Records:
* start *
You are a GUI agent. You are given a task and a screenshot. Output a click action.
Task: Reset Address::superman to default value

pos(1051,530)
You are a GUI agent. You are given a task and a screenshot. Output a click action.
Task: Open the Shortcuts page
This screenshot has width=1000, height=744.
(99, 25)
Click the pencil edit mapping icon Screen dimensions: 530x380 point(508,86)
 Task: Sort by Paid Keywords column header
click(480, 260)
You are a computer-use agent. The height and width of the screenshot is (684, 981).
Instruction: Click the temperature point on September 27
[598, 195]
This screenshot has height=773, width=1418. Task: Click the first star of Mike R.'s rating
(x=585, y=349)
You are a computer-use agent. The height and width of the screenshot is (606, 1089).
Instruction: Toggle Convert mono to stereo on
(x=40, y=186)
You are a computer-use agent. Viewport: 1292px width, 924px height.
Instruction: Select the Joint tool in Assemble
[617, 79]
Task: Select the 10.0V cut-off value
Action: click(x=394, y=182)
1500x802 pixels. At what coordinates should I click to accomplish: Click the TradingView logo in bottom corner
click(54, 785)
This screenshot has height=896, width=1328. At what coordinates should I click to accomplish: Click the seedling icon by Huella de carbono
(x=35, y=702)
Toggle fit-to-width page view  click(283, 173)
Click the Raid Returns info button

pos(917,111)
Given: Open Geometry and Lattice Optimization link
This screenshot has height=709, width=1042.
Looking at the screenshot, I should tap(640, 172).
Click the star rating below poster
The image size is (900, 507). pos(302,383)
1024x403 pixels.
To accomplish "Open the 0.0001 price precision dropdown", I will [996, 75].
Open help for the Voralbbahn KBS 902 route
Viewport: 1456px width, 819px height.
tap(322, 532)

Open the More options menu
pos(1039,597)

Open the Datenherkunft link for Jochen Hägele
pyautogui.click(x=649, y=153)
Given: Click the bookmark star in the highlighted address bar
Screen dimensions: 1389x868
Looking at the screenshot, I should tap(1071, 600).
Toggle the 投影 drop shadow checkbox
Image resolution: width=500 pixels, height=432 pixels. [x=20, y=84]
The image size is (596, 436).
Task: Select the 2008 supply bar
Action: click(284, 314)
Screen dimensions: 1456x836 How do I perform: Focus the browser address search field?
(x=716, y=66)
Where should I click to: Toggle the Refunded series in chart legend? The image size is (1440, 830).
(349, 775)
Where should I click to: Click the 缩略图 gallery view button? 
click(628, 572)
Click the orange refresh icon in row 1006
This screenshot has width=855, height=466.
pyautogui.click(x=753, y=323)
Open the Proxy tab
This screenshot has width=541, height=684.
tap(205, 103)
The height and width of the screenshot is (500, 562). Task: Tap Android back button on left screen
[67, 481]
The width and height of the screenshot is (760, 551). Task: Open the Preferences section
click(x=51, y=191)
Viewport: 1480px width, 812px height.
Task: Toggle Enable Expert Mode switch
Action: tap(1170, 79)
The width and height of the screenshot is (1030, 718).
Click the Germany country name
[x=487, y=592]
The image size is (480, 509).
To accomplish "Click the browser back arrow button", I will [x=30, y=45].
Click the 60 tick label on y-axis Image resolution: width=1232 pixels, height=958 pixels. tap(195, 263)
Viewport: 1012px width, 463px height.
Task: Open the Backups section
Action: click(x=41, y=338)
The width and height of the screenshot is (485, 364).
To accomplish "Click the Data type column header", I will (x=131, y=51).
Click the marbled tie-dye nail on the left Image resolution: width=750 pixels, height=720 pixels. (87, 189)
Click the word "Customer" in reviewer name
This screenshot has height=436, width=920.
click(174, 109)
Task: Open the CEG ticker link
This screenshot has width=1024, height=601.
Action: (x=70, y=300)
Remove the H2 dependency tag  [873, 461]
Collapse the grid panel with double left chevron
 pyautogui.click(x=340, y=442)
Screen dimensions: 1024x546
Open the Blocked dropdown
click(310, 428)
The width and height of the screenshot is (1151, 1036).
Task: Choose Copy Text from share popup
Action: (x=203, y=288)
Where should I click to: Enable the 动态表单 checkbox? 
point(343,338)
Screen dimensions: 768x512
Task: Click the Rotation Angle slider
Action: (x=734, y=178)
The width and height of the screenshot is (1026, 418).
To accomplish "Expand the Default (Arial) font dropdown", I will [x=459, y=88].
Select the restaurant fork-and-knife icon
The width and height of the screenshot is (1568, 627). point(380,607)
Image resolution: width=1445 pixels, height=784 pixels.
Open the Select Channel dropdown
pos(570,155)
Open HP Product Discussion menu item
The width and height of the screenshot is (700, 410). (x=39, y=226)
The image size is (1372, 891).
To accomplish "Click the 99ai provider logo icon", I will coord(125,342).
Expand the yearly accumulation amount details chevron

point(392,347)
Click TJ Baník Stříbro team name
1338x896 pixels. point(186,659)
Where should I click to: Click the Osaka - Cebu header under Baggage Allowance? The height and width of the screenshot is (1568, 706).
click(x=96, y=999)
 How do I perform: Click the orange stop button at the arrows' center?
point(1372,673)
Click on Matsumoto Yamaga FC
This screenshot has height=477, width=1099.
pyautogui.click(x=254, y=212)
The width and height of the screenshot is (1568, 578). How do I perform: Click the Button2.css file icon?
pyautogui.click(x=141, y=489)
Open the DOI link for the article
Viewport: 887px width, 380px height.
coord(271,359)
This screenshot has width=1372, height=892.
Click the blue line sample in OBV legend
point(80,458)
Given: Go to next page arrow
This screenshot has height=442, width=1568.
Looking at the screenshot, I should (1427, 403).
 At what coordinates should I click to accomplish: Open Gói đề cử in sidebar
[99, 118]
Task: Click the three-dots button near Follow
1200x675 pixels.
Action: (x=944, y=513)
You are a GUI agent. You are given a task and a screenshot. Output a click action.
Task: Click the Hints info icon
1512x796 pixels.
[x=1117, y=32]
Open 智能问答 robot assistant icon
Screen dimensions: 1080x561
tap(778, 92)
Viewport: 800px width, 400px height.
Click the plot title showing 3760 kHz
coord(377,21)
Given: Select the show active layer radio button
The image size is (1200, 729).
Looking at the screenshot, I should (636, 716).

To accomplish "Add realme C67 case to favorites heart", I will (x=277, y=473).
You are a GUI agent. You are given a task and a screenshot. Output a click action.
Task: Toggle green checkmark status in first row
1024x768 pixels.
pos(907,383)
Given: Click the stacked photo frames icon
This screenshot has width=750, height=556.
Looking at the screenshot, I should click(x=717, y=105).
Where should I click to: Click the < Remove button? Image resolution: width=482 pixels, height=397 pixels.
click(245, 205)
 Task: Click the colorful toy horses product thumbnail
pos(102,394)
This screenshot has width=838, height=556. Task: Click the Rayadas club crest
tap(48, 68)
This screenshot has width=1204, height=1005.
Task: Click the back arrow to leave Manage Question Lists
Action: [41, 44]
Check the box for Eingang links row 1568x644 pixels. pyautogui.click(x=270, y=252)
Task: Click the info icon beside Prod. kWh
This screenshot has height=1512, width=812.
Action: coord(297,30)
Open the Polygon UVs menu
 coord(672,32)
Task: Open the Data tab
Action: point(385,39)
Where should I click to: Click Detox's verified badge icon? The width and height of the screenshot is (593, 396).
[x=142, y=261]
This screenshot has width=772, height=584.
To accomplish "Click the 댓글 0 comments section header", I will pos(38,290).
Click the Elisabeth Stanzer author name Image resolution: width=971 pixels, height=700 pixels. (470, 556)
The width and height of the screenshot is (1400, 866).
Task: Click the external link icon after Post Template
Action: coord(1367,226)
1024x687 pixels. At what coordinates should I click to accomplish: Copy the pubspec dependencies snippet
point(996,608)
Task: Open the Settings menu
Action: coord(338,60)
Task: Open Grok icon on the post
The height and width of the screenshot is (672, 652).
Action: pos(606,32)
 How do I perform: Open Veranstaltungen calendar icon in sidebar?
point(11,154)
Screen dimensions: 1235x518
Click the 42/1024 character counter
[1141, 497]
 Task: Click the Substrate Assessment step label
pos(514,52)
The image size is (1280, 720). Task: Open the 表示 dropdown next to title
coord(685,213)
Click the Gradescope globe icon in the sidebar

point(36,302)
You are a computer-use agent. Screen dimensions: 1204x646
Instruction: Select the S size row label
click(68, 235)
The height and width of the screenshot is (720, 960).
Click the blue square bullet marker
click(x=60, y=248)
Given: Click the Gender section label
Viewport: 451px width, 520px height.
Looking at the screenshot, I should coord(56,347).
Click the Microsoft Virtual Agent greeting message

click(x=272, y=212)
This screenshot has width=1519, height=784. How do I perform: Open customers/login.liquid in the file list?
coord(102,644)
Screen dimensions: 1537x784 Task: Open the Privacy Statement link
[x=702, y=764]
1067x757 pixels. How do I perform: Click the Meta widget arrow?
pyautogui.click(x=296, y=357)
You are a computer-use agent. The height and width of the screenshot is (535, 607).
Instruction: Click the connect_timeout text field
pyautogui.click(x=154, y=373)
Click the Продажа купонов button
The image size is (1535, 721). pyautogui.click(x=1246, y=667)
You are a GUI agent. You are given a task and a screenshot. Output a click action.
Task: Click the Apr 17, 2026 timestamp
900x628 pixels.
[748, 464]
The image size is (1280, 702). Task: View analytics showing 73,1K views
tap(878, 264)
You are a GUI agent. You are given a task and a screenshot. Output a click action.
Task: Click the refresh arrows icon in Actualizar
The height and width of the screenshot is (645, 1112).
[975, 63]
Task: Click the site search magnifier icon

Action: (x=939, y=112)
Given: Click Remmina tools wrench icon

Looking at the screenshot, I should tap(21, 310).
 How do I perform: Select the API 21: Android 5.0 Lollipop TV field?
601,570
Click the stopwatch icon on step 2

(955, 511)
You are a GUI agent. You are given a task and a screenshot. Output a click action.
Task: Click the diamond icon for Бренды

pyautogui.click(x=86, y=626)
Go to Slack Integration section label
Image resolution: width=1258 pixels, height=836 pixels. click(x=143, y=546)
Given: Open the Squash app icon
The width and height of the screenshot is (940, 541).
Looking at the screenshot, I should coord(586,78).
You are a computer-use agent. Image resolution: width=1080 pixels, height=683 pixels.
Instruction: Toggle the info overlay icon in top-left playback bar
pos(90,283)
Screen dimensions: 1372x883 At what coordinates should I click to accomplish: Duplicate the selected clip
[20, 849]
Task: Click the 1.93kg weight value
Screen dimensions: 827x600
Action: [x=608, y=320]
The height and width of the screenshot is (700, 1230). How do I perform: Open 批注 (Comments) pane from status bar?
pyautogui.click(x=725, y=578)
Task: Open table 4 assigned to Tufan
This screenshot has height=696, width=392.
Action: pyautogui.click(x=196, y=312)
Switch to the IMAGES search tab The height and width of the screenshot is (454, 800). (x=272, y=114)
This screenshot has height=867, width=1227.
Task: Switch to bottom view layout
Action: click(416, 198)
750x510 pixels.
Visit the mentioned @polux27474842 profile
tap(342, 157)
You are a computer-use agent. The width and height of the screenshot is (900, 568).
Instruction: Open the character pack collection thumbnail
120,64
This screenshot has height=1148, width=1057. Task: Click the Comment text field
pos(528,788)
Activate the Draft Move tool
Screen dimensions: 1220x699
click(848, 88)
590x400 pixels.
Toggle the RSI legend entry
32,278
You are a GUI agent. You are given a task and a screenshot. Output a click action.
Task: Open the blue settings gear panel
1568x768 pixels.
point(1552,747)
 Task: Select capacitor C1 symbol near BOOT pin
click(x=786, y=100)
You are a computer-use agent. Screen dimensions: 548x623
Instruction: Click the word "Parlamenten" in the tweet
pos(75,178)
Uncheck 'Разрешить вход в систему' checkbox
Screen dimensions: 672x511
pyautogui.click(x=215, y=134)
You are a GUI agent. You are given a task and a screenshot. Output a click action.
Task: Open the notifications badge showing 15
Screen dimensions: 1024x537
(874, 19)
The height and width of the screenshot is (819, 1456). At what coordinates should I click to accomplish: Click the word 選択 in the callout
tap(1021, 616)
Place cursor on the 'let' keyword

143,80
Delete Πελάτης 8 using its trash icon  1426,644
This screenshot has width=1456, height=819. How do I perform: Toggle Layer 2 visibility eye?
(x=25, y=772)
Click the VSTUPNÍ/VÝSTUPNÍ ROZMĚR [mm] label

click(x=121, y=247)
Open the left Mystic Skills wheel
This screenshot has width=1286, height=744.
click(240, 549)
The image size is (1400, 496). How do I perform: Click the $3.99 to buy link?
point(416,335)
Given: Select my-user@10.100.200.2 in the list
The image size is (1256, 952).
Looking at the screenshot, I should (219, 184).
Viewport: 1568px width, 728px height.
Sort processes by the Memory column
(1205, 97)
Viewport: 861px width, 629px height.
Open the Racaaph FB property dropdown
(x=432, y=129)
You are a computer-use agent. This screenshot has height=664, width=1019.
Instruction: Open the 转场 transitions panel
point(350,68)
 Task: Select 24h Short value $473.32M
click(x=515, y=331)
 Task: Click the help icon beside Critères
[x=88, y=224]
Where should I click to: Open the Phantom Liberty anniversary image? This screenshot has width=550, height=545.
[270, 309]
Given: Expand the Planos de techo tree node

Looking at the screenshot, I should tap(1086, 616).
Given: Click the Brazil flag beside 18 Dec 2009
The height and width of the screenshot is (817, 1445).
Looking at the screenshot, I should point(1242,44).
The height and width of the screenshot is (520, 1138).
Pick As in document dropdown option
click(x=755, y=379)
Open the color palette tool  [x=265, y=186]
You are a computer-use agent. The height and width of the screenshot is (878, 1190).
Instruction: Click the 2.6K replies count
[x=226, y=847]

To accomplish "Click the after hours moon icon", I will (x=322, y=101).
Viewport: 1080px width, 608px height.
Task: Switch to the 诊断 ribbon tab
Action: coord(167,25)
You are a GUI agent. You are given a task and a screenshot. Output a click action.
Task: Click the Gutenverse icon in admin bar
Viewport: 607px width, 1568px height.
* end *
» Work required:
Output the rows from the line with "Task: Open table 4 assigned to Tufan" up to and including the line with "pyautogui.click(x=215, y=134)", reproducing them exactly.

» Response to the task:
Task: Open table 4 assigned to Tufan
This screenshot has height=696, width=392.
Action: pyautogui.click(x=196, y=312)
Switch to the IMAGES search tab The height and width of the screenshot is (454, 800). (x=272, y=114)
This screenshot has height=867, width=1227.
Task: Switch to bottom view layout
Action: click(416, 198)
750x510 pixels.
Visit the mentioned @polux27474842 profile
tap(342, 157)
You are a computer-use agent. The width and height of the screenshot is (900, 568).
Instruction: Open the character pack collection thumbnail
120,64
This screenshot has height=1148, width=1057. Task: Click the Comment text field
pos(528,788)
Activate the Draft Move tool
Screen dimensions: 1220x699
click(848, 88)
590x400 pixels.
Toggle the RSI legend entry
32,278
You are a GUI agent. You are given a task and a screenshot. Output a click action.
Task: Open the blue settings gear panel
1568x768 pixels.
point(1552,747)
 Task: Select capacitor C1 symbol near BOOT pin
click(x=786, y=100)
You are a computer-use agent. Screen dimensions: 548x623
Instruction: Click the word "Parlamenten" in the tweet
pos(75,178)
Uncheck 'Разрешить вход в систему' checkbox
Screen dimensions: 672x511
pyautogui.click(x=215, y=134)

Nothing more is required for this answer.